6 Responses to Alameda’s own Elizabeth-and-Bernie show

  1. Steve Gerstle says:

    Those with questionable immigration status have become a political football. I see no benefit to anyone on declaring ourselves a “sanctuary” city. The term sanctuary originates from the Middle Ages when churches could grant refuge to fugitives.

    Are we going to be offering sanctuary to those who show up at the doorstep of City Hall or the Emergency Operations Center? It is grandstanding without benefit to those it proclaims to help. APD is not going to start rounding up people; they have plenty of else to deal with. This is a politician’s dream as all it requires is for us to do nothing – we are not required to participate in deportation nor can we do anything to stop immigration officials if they choose to target Alameda. By declaring ourselves a sanctuary city we may well be inviting what we hope to avoid.

    This country has an awful record when it comes to helping refugees, but this proclamation does nothing to help. Sometimes the best we can do is to do no harm.

    Democrats are just as bad if not worse when it comes to providing sanctuary.

    “Quotas established in the US Immigration and Nationality Act of 1924 strictly limited the number of immigrants who could be admitted to the United States each year. In 1939, the annual combined German-Austrian immigration quota was 27,370 and was quickly filled. In fact, there was a waiting list of at least several years. US officials could only have granted visas to the St. Louis passengers by denying them to the thousands of German Jews placed further up on the waiting list. Public opinion in the United States, although ostensibly sympathetic to the plight of refugees and critical of Hitler’s policies, continued to favor immigration restrictions. The Great Depression had left millions of people in the United States unemployed and fearful of competition for the scarce few jobs available. It also fueled antisemitism, xenophobia, nativism, and isolationism. A Fortune Magazine poll at the time indicated that 83 percent of Americans opposed relaxing restrictions on immigration. President Roosevelt could have issued an executive order to admit the St. Louis refugees, but this general hostility to immigrants, the gains of isolationist Republicans in the Congressional elections of 1938, and Roosevelt’s consideration of running for an unprecedented third term as president were among the political considerations that militated against taking this extraordinary step in an unpopular cause. ”

  2. We’re going to blow steam out of ears over the practices of Wells Fargo, but we can’t get our own city power company to incentivize solar panels or develop a local solar facility.

  3. MP says:

    Reacting swiftly to tonight’s Council referral, WF has canned those responsible.

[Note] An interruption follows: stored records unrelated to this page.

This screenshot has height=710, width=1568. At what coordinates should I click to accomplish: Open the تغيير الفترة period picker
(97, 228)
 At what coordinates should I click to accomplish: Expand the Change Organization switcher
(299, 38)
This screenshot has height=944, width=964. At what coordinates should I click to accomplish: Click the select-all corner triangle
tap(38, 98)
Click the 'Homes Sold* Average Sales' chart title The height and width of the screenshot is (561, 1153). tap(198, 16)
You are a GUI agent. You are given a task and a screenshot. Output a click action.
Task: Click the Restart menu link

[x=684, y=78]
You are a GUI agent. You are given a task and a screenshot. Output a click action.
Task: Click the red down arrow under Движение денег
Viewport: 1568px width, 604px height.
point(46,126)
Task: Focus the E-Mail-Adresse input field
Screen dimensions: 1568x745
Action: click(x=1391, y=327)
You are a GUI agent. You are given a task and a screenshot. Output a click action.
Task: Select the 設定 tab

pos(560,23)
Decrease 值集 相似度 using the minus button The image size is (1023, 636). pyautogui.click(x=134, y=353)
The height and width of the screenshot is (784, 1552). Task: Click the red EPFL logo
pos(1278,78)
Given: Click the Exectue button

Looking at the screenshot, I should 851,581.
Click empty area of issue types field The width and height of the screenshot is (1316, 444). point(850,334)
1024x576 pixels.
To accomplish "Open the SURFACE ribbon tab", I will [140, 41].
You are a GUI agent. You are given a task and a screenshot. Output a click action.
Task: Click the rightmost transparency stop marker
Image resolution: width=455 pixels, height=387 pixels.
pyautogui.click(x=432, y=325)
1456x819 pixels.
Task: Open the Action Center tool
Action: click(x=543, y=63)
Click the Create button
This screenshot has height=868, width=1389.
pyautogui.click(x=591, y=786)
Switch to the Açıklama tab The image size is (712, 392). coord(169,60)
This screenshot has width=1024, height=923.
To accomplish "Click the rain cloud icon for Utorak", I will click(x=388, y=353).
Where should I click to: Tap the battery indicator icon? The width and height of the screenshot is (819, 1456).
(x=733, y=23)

More heads to roll, surely.

  4. Sylvia Gibson says:

    Seattle, Boulder, Minneapolis, Sante Fe and many other cities are also considering divesting from Wells Fargo because of the bank’s investments in the Dakota Access Pipe Line and private prisons. It’s obvious from your article that you are trying to attack Oddie and Vela. Not a good strategy to attack them for doing good work.

  5. Steve Gerstle says:

    As a left libertarian non-marxist socialist, I would prefer to see a list of institutions where we can invest our municipal funds, rather than a list of where we cannot. If one has problems with banks in a capitalist society, then one is also likely to have problems with the concept of land ownership. I grew up in a community where reform Jews had to hide their behavior from the orthodox and all of this seems a bit too reminiscent of that for me.